Today we attended a graduation party, so there was a bit more food eaten than normal, but it is nice to know I can still do this and still have the mindset of eating healthy at the same time.
Weigh In: 165.3
This time last week: 166.4
Activity: Walked over 10k steps and did my best to stay active each hour.
Breakfast: 1 egg with onions and mustard on multi grain bread, 3 strawberries and 1 banana
Snack: 1/4 Jimmy John veggie sub with mustard and with sour cream and onion pop chips
Lunch: 1 hot dog on multi-grain bread with mustard, 1 sloppy joe on multi-grain bread with onions and mustard, mini dill pickles.

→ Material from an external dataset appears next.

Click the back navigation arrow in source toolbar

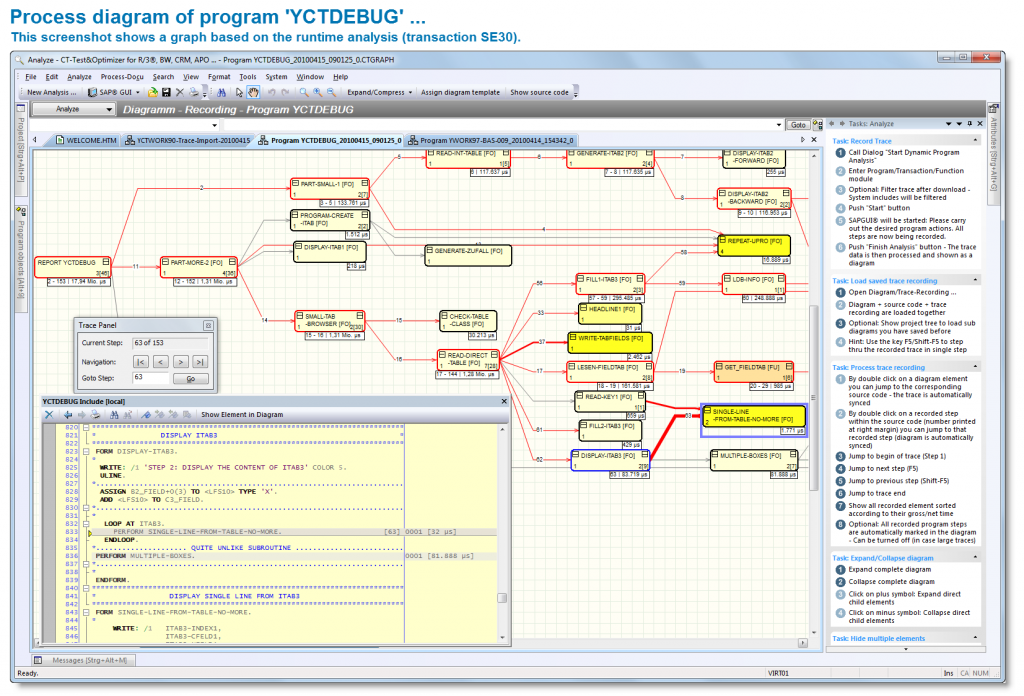pyautogui.click(x=69, y=414)
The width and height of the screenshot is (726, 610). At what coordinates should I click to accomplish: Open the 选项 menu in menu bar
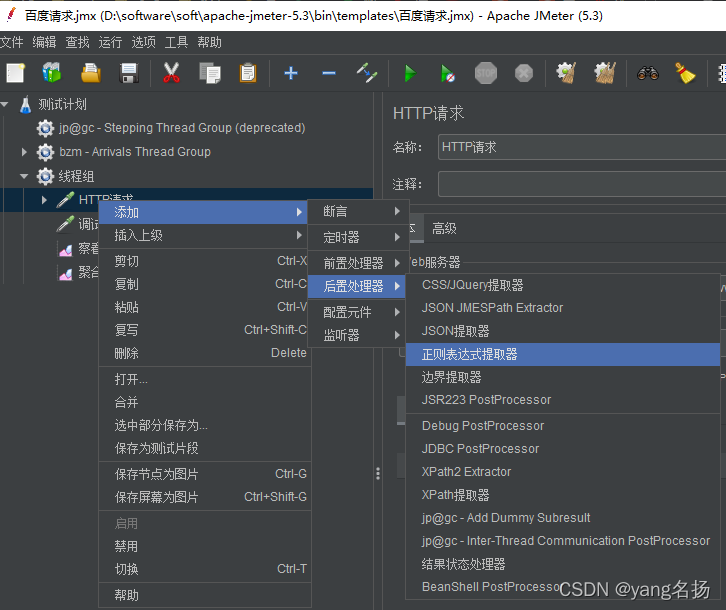coord(144,42)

Dinner: Steak bites with a homemade sauce on the side
Water is very important – especially if you are moving around a lot! My goal typically is to have three 32 oz mugs of ice water by the time I go to bed. If I walk over 12k steps, I’m definitely aiming to drink more water than that.
A few things I’m keeping an eye out on:
- Amount of sugar in a serving – if it’s more than 4g, I am being cautious
- Amount of protein in a serving – I’m aiming for at least 20g of protein per serving each meal
- If I have a sweet tooth craving, I turn on the keurig and add creamer to my cup of coffee
Last week, each day I was losing weight – it wasn’t a lot, but I could see there was progress! This is why I want to share with everyone what I am doing and I welcome any constructive comments as well.